Sardis in the Byzantine era is marked by a profound break. Before 616, it was the capital of a rich province, a large metropolis of a typical Roman and late antique type, adorned with imposing public buildings, providing extensive services for its large population, and a center of varied economic activities. Its destruction in the early seventh century is characterized by violent burning, extensively attested in the archaeological record, as the result of a Persian attack. The city was never rebuilt, and it declined to consist of a powerful hilltop fortification, with small settlements scattered over the ancient site, all built of or upon the ruins of the earlier city. 

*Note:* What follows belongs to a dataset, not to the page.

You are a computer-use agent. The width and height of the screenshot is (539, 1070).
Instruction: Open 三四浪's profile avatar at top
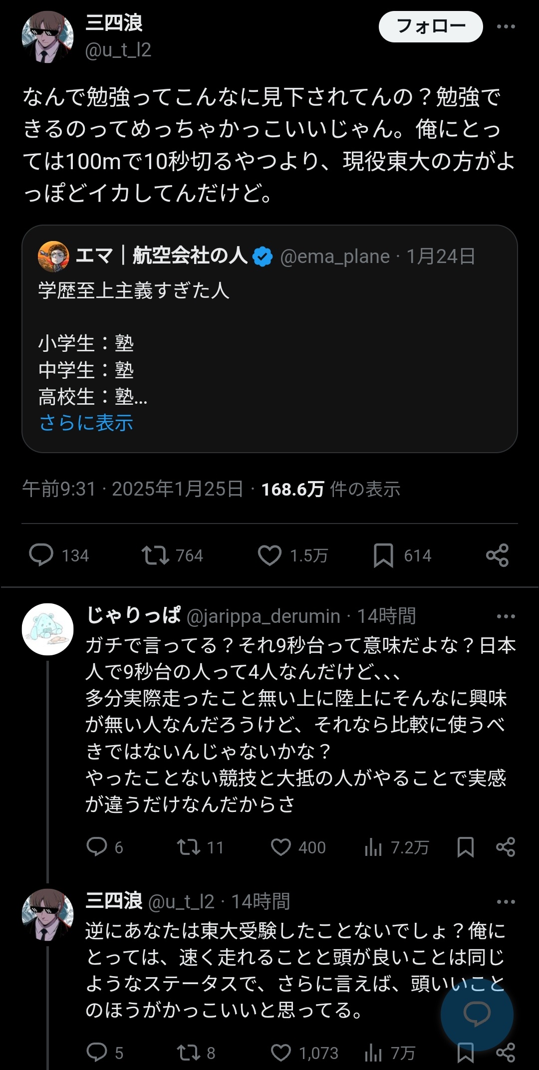(48, 36)
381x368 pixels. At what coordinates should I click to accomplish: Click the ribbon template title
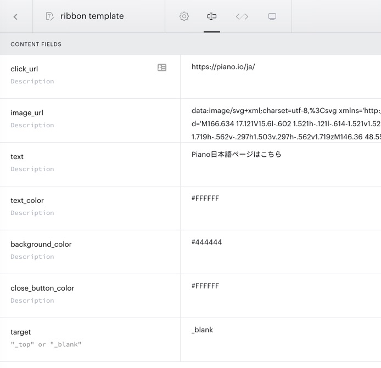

In the time of Justinian, Sardis was the capital of the highly developed province of Lydia, which contained more than twenty cities and extensive agricultural and mineral resources. Earlier in the 4th century, Sardis had been the headquarters of an imperial weapons factory and had a philosophical school. The city was the center of a network of Roman roads that connected it with the Aegean and all parts of Asia Minor. Sardis was entered via a marble-paved east-west road lined with colonnades and shops, the “Byzantine Shops,” along the south wall of a grand bath and gymnasium complex, within which functioned the largest known synagogue in the Jewish diaspora. 
A Jewish community existed at Sardis among the pagans as early as the fifth century BC. It received considerable reinforcement in the Hellenistic era when around two thousand Jewish families to Lydia and Phrygia to pacify their rebellious inhabitants. Their greatest monument was the magnificent Synagogue built on the main street of the city, adjacent to the Gymnasium. The Synagogue was converted from the earlier building, which perhaps had been intended as an adjunct to the Gymnasium, and came to resemble a basilical church in plan. Surviving inscriptions show that the mosaic floors, the marble incrustations on the walls, and the paintings on the ceiling were contributed as offerings by pious members of the community. Most of the inscriptions found at the synagogue are written in Greek, the language in common use by the Jews of Asia Minor. 
The antiquity of the Christian community is attested in its listing among the seven churches of the province of Asia in the Book of Revelations. Yet there were still a significant number of pagans in Lydia and at Sardis in the time of Justinian. As civil organization was imitated by the Church, the bishop of Sardis became the metropolitan of the ecclesiastical province of Lydia, with the bishops of the other cities subject to him. The organization of the church proved more stable and more conservative than that of the state and it long outlived the system which had inspired it. As long as Christianity was predominant in the area, Sardis remained the metropolis of the province of Lydia. A three-aisled Christian basilica, “Church EA,” was built in the fourth century outside the city walls, which repaired and expanded through the seventh century. A large, unexcavated Justinianic basilica, “Church D,” stands in the center of the city. In addition, there was another church, “Church M,” located near the Temple of Artemis.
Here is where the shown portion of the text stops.